It’s clear that we are in the midst of a resurgence of militarism in Britain.
The government presents these pro-military schemes as an attempt to encourage understanding and appreciation for the armed forces. But, with a 2008 Mori poll finding 81 per cent of the British public already view the military favourably, David Gee, co-founder of the activist organisation Forces Watch, is unconvinced.
Rather, he argues these recent policy initiatives are a direct response to the public’s increasing opposition to an aggressive foreign policy, in particular the wars in Iraq and Afghanistan.
In 2009 the Chief of Defence Staff Jock Stirrup claimed that the Taliban’s roadside bombs were less of a threat to troops’ morale than the “declining will” among the public to support the war.
Tellingly, Stirrup added: “Support for our service men and women is indivisible from support for this mission.”
Unusually for a peace activist, Gee spends time looking at the role of popular culture, quoting cultural theorists like Guy Debord, Levi-Strauss and Slavoj Zizek.
He has a particular interest in Hollywood and how films with “violent romance quests” at their heart encourage audiences to form a positive view of the military and regenerative violence.
But while he notes that research shows war films as a key influence on British infantry recruits’ decision to enlist, he also explains how films like Avatar and The Hunger Games provide dissenting narratives.

Item position listing

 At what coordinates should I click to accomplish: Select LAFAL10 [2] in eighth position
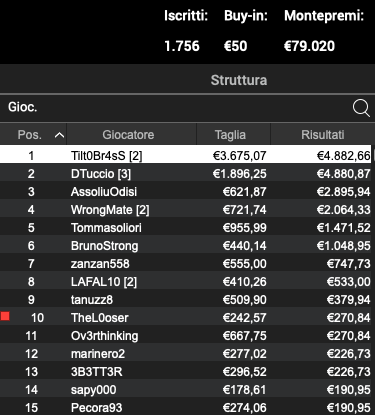point(185,282)
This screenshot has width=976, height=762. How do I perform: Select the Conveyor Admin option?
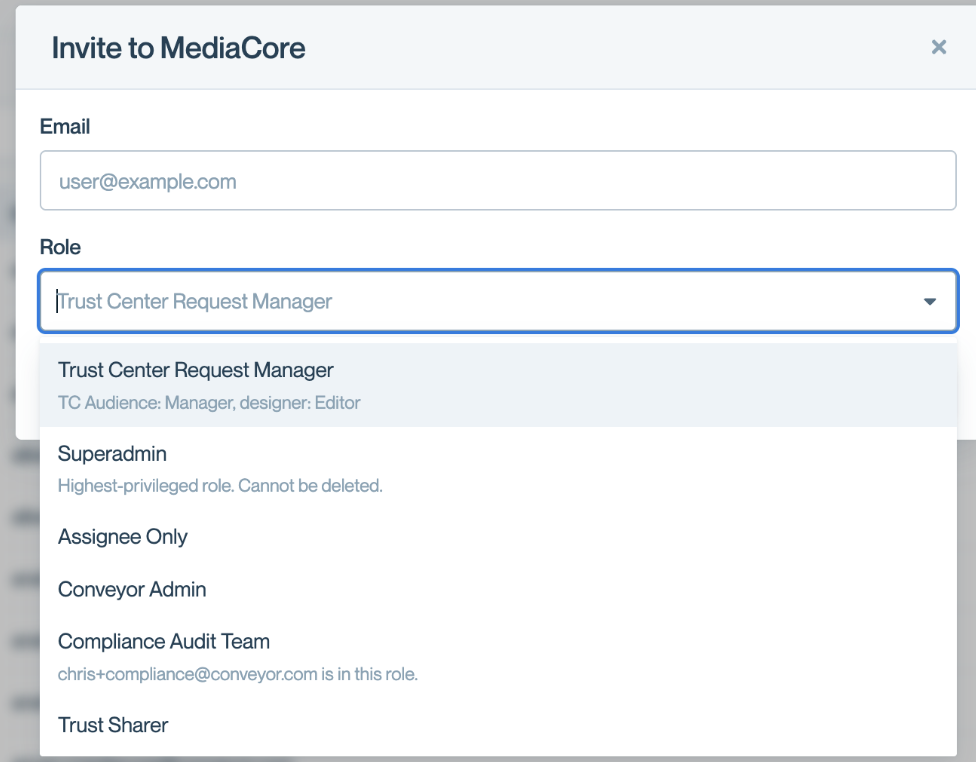click(x=132, y=589)
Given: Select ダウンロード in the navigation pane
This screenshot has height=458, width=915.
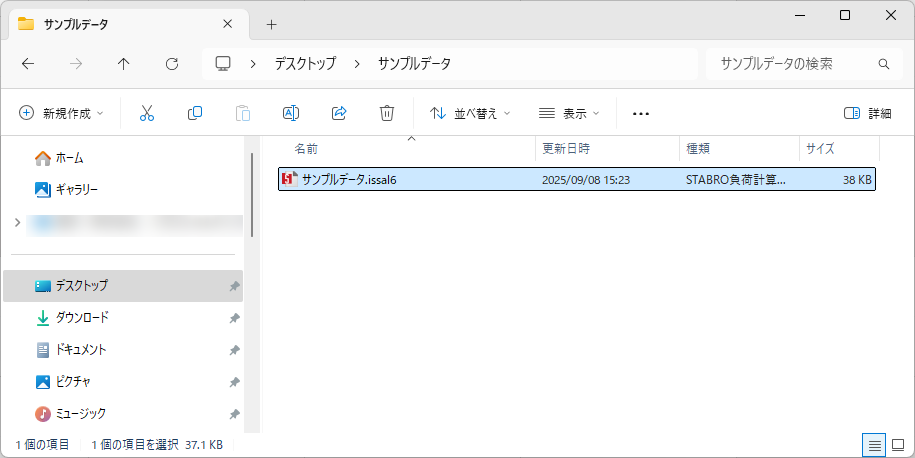Looking at the screenshot, I should [81, 317].
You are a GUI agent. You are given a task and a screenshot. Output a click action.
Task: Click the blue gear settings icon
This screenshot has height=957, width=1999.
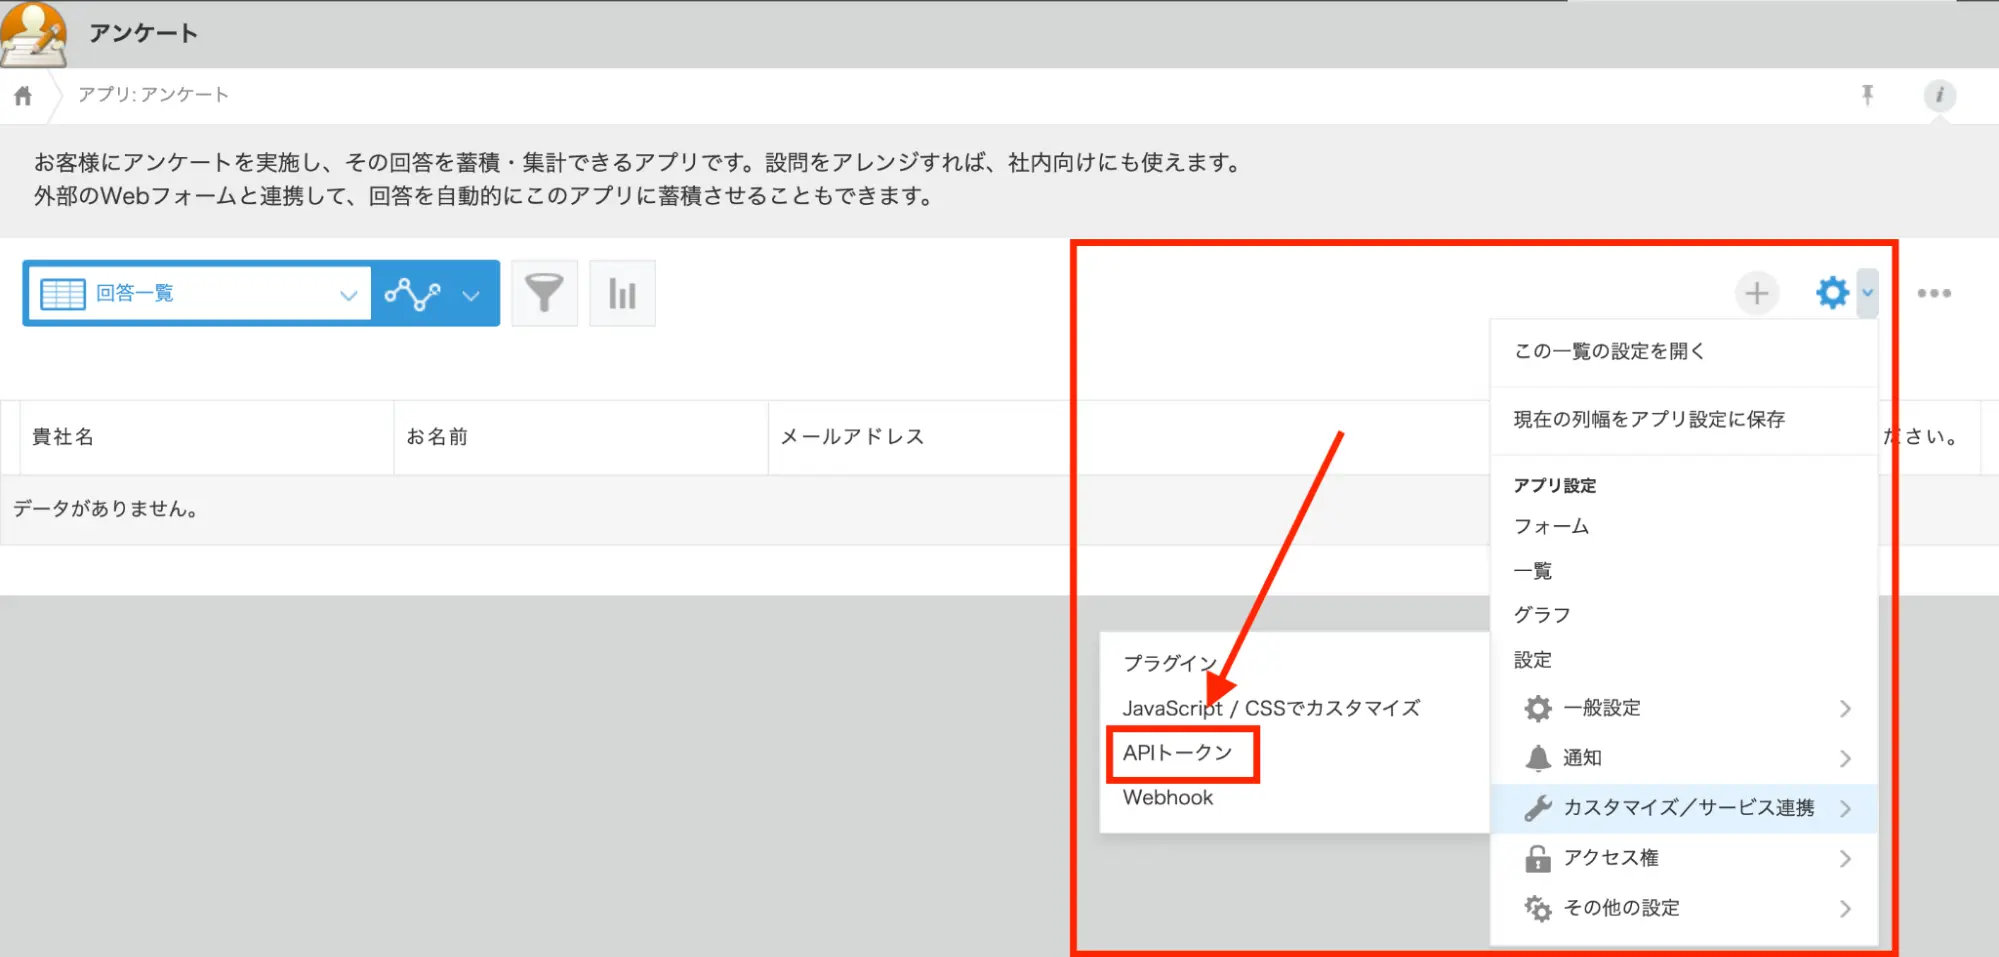(1832, 293)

### Exercises
(a) Transcribe the passage on militarism in Britain above, from "Rather, he argues" up to and including "and regenerative violence.".
(b) Answer these questions using the passage on militarism in Britain above:
(i) According to the 2008 Mori poll, what percentage of the British public already viewed the military favourably?
(ii) In what year did Jock Stirrup make his claim about the Taliban's roadside bombs?
(iii) Which two films does Gee say provide dissenting narratives?

### Complete answers
(a)
Rather, he argues these recent policy initiatives are a direct response to the public’s increasing opposition to an aggressive foreign policy, in particular the wars in Iraq and Afghanistan.
In 2009 the Chief of Defence Staff Jock Stirrup claimed that the Taliban’s roadside bombs were less of a threat to troops’ morale than the “declining will” among the public to support the war.
Tellingly, Stirrup added: “Support for our service men and women is indivisible from support for this mission.”
Unusually for a peace activist, Gee spends time looking at the role of popular culture, quoting cultural theorists like Guy Debord, Levi-Strauss and Slavoj Zizek.
He has a particular interest in Hollywood and how films with “violent romance quests” at their heart encourage audiences to form a positive view of the military and regenerative violence.

(b)
(i) 81 per cent
(ii) 2009
(iii) Avatar and The Hunger Games